Ensemble methods combine multiple weak learners to build a stronger predictor. Bagging (bootstrap aggregating) trains multiple models on random subsets sampled with replacement, then averages their predictions. This reduces variance and is especially effective for unstable learners like decision trees (Random Forest is bagging + random feature subsets). Pasting is the same idea but samples without replacement. Boosting works sequentially: each new model focuses on the mistakes of the previous ones, gradually reducing bias. Stacking trains a meta-model (blender) to learn how to combine the outputs of several base learners optimally.

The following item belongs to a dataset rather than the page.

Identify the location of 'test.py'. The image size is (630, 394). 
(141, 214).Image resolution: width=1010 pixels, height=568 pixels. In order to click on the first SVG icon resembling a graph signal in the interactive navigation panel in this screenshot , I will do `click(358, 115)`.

SVMs find the optimal separating hyperplane that maximizes the margin between classes. The margin is the distance between the decision boundary and the nearest data points from each class — these nearest points are called support vectors. A larger margin typically leads to better generalization. For data that isn't linearly separable, the kernel trick maps inputs into a higher-dimensional space where a linear separator can be found, without explicitly computing the transformation. Common kernels include polynomial and RBF (Gaussian). The hyperparameter C controls the tradeoff: large C penalizes violations heavily (tighter margin, risk of overfitting), small C allows more violations (wider margin, more regularization).

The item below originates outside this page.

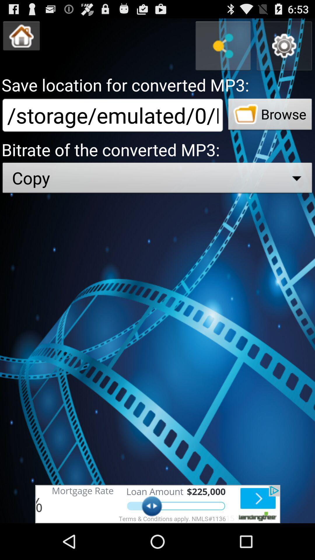  Describe the element at coordinates (223, 49) in the screenshot. I see `the share icon` at that location.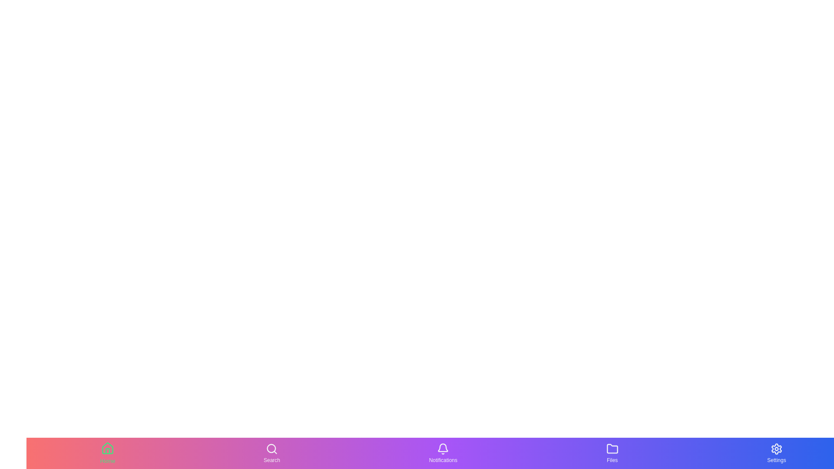  I want to click on the tab labeled Notifications, so click(443, 453).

Bayes' theorem is the foundation: it lets us update our belief about a hypothesis after observing evidence. P(h|D) is the posterior probability of hypothesis h given data D; P(D|h) is the likelihood; P(h) is the prior. The MAP (Maximum A Posteriori) approach picks the single hypothesis with the highest posterior probability. The Bayes optimal classifier goes further — it considers all hypotheses, weighted by their posterior probabilities, making it the best possible classifier (but often intractable). Naive Bayes makes the simplifying assumption that all features are conditionally independent given the class, which makes computation tractable and works surprisingly well in practice. The Gibbs algorithm randomly selects a hypothesis according to the posterior distribution; its expected error is at most twice that of the Bayes optimal classifier.

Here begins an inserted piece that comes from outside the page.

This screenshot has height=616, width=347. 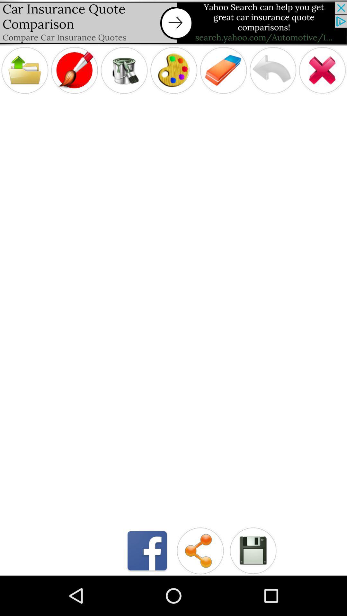 What do you see at coordinates (147, 589) in the screenshot?
I see `the facebook icon` at bounding box center [147, 589].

Neural networks are composed of layers of interconnected nodes (neurons). The simplest form is the perceptron — a single-layer model that can only learn linearly separable patterns (it famously fails on XOR). Adding hidden layers creates a multilayer perceptron (MLP), which can represent much more complex functions. The universal approximation theorem says that with enough neurons in a single hidden layer, an MLP can approximate any continuous function — and with at most two hidden layers, it can represent any Boolean or continuous target function.
Training uses backpropagation, which efficiently computes gradients by applying the chain rule backward through the network. The sigmoid activation σ(z) = 1/(1+e⁻ẑ) was historically popular because it's smooth and differentiable, with the elegant derivative σ′(z) = σ(z)(1−σ(z)). For binary classification output layers, sigmoid is typical; for multiclass, softmax is used to produce a probability distribution. Regression networks and classification networks use different loss functions (e.g., MSE for regression, cross-entropy for classification). Small initial weights are preferred with sigmoid to avoid saturating in flat regions where gradients vanish.